» Work instruction: Your response must be an exact transcription of the lines from the one containing "Open the Focus search options" through the final line of the data.

++++ Exercise input

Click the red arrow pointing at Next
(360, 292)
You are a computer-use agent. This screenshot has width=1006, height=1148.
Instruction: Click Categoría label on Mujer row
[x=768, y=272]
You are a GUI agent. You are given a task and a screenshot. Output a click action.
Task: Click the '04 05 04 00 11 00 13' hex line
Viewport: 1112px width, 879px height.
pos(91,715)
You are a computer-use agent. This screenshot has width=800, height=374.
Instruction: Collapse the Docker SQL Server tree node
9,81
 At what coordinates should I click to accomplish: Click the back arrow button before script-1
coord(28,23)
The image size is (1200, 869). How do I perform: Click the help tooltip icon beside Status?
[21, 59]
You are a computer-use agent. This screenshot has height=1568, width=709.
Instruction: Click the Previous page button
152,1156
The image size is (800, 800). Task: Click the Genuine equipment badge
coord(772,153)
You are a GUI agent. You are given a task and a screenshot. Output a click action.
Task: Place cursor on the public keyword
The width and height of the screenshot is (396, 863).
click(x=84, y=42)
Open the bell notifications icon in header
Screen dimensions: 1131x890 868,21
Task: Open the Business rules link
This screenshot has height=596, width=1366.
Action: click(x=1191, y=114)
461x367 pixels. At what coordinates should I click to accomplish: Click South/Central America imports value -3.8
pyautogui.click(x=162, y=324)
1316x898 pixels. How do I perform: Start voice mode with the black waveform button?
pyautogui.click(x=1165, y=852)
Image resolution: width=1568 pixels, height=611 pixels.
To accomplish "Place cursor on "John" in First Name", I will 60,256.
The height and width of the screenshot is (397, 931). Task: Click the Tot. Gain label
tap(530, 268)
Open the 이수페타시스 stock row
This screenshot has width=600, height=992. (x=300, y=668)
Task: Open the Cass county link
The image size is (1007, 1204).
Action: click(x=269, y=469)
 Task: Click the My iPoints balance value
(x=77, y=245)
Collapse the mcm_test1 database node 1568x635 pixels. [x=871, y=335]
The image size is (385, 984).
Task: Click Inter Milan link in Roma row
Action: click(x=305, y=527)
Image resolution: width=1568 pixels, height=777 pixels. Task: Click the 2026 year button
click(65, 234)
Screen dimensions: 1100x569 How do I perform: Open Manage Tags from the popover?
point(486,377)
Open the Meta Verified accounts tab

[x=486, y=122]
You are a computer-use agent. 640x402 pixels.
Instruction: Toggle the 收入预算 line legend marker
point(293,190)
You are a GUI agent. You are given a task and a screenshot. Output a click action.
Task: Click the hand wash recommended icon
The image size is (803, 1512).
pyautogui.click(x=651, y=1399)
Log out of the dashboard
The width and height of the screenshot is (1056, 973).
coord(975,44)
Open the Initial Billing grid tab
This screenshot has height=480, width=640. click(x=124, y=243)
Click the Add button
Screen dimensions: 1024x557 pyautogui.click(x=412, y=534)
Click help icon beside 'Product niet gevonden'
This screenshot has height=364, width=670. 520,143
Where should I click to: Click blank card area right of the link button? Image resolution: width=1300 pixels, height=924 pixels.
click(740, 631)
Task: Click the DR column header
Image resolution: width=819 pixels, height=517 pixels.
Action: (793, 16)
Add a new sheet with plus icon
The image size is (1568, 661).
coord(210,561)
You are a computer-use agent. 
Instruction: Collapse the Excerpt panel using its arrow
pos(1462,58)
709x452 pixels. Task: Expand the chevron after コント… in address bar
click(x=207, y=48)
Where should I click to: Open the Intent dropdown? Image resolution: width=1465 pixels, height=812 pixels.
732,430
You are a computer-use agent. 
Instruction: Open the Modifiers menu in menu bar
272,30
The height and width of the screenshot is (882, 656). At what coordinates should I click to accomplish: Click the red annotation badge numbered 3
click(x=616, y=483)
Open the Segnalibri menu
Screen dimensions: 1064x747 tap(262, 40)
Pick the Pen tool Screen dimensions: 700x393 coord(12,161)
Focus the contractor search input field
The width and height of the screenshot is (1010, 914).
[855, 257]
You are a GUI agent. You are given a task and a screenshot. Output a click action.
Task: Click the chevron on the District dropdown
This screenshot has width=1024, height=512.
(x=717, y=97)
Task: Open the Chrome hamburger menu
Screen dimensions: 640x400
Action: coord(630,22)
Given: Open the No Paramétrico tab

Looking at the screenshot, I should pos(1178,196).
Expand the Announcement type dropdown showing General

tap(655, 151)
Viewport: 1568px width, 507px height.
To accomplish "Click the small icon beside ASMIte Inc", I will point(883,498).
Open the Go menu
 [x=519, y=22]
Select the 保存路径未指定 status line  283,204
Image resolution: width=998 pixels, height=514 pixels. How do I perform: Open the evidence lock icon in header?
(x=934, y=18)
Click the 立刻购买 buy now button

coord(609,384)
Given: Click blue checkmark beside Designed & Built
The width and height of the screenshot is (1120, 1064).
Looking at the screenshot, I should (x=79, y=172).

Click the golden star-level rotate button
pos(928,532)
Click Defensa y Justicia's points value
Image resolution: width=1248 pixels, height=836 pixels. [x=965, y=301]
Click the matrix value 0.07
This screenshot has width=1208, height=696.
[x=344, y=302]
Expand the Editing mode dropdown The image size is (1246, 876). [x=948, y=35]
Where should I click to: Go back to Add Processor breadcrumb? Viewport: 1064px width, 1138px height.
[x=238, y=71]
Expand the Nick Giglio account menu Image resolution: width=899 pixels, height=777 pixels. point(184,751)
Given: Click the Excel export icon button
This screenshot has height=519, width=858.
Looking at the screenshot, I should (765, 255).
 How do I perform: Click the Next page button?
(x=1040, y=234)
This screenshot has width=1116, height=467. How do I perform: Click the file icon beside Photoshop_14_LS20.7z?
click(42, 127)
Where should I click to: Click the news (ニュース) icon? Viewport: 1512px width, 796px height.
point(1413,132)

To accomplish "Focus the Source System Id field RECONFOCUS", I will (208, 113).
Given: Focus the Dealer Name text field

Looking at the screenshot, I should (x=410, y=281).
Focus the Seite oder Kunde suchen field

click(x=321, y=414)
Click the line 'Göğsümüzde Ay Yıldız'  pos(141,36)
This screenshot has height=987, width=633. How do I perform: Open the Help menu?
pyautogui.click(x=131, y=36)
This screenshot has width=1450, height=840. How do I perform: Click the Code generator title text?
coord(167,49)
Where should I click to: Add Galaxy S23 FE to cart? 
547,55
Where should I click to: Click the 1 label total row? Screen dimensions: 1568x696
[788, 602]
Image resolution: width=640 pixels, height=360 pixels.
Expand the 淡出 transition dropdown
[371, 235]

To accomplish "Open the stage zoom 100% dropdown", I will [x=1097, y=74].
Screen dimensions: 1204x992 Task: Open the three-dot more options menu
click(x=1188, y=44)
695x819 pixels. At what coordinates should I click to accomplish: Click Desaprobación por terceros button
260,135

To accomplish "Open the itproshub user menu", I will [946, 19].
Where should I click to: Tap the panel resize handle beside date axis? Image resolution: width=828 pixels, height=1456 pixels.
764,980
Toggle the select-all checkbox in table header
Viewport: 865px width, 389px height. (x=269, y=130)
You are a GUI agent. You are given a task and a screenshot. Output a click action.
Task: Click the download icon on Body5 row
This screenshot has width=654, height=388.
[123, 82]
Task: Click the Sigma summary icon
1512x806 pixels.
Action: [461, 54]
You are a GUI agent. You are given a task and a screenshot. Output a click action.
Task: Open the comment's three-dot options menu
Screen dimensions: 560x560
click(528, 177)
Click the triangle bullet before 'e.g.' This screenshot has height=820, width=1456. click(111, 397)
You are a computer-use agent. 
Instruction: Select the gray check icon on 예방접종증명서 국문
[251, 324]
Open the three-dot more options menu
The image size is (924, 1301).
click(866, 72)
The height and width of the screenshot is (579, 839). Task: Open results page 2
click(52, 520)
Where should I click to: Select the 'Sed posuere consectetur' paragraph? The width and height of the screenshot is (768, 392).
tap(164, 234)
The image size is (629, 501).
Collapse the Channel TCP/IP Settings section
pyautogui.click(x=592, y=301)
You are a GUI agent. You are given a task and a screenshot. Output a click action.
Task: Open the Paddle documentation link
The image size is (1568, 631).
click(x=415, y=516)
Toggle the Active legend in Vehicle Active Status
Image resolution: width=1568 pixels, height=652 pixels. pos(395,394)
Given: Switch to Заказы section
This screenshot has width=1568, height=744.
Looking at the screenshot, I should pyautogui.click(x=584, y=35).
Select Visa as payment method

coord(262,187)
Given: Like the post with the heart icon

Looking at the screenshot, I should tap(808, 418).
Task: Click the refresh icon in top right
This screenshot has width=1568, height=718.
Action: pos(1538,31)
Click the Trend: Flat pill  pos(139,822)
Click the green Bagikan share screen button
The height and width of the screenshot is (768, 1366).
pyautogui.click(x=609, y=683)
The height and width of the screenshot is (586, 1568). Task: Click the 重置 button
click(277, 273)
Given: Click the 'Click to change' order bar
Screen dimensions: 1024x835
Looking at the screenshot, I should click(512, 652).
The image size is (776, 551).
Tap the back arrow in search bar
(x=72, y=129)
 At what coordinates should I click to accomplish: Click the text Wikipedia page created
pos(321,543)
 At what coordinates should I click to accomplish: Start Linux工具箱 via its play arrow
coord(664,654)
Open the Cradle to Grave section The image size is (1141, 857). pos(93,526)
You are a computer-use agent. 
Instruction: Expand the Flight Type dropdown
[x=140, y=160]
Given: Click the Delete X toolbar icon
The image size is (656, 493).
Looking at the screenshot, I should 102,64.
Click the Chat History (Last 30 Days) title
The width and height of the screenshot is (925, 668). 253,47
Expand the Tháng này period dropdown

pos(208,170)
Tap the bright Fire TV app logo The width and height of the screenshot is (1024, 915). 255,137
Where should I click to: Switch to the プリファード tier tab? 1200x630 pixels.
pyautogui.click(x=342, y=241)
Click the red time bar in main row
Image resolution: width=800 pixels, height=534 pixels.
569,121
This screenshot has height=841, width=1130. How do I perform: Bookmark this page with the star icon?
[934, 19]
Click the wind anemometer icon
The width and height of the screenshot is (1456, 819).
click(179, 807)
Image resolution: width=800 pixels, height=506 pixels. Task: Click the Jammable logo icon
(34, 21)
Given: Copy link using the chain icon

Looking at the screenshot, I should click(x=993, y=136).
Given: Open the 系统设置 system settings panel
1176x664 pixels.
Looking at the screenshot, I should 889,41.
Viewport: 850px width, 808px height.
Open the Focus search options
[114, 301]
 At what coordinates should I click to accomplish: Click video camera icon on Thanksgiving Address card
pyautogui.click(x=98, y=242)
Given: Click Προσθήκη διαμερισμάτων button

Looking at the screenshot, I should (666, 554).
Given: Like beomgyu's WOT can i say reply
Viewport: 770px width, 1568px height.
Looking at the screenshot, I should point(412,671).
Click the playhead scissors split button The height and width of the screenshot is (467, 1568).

++++++++

» Task result:
Open the Focus search options
[114, 301]
 At what coordinates should I click to accomplish: Click video camera icon on Thanksgiving Address card
pyautogui.click(x=98, y=242)
Given: Click Προσθήκη διαμερισμάτων button

Looking at the screenshot, I should (666, 554).
Given: Like beomgyu's WOT can i say reply
Viewport: 770px width, 1568px height.
Looking at the screenshot, I should point(412,671).
Click the playhead scissors split button The height and width of the screenshot is (467, 1568).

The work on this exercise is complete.